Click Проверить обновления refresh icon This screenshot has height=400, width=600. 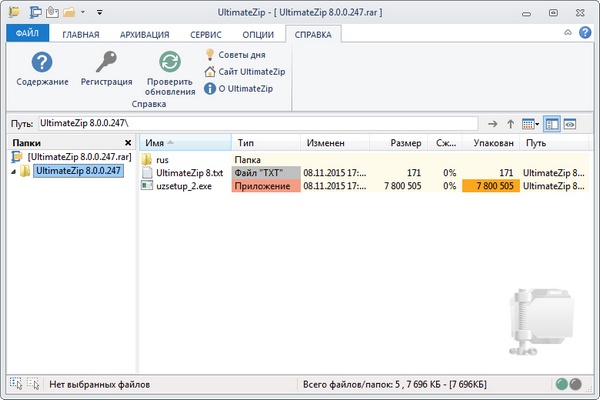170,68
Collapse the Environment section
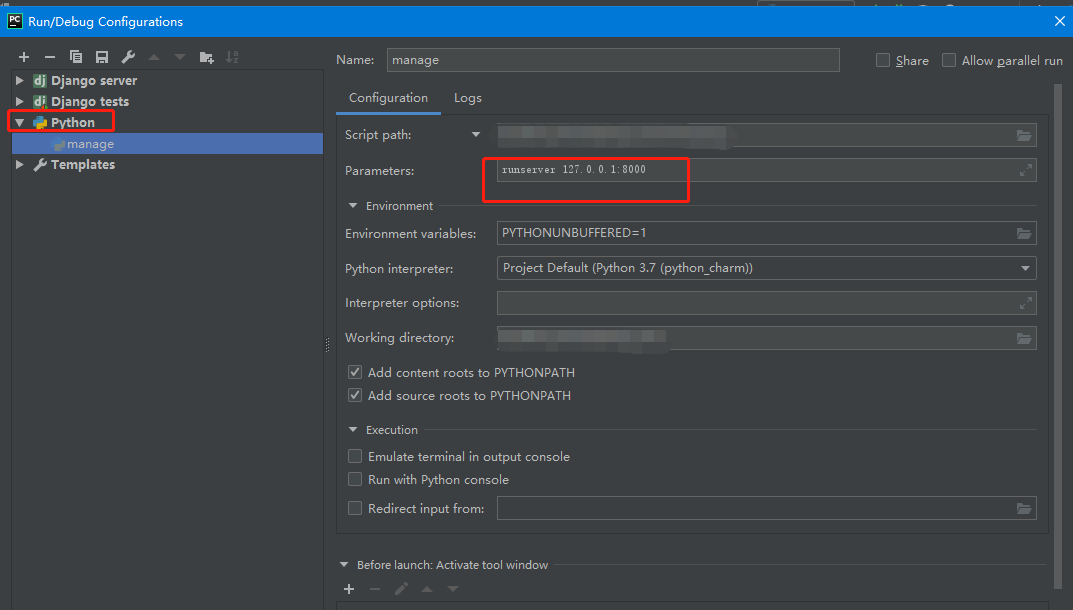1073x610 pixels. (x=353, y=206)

...

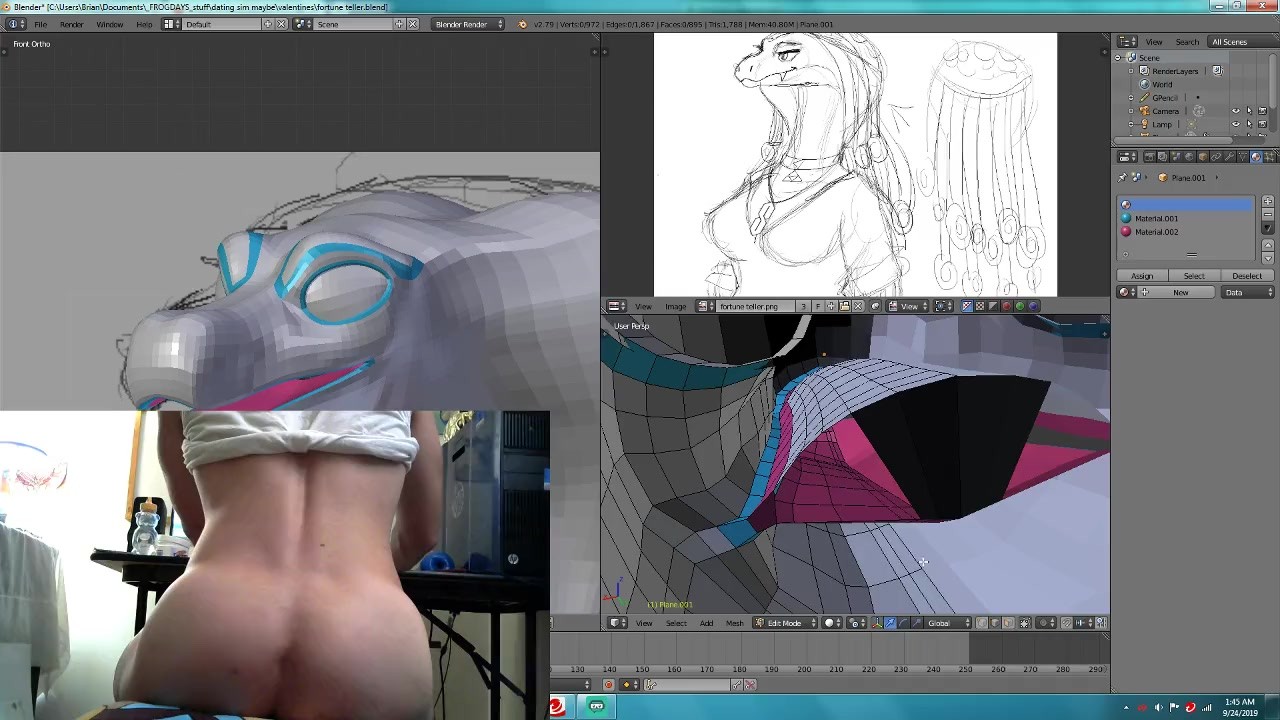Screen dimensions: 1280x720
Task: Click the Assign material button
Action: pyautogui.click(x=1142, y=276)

**Stated exercise**
Render as a JSON list of strings, one per line and skipping blank lines, the lines running from the one containing "Screen dimensions: 1280x720" through the one containing "Action: pyautogui.click(x=1142, y=276)", inclusive. Leave the pictures out.

**Task solution**
[
  "Screen dimensions: 1280x720",
  "Task: Click the Assign material button",
  "Action: pyautogui.click(x=1142, y=276)"
]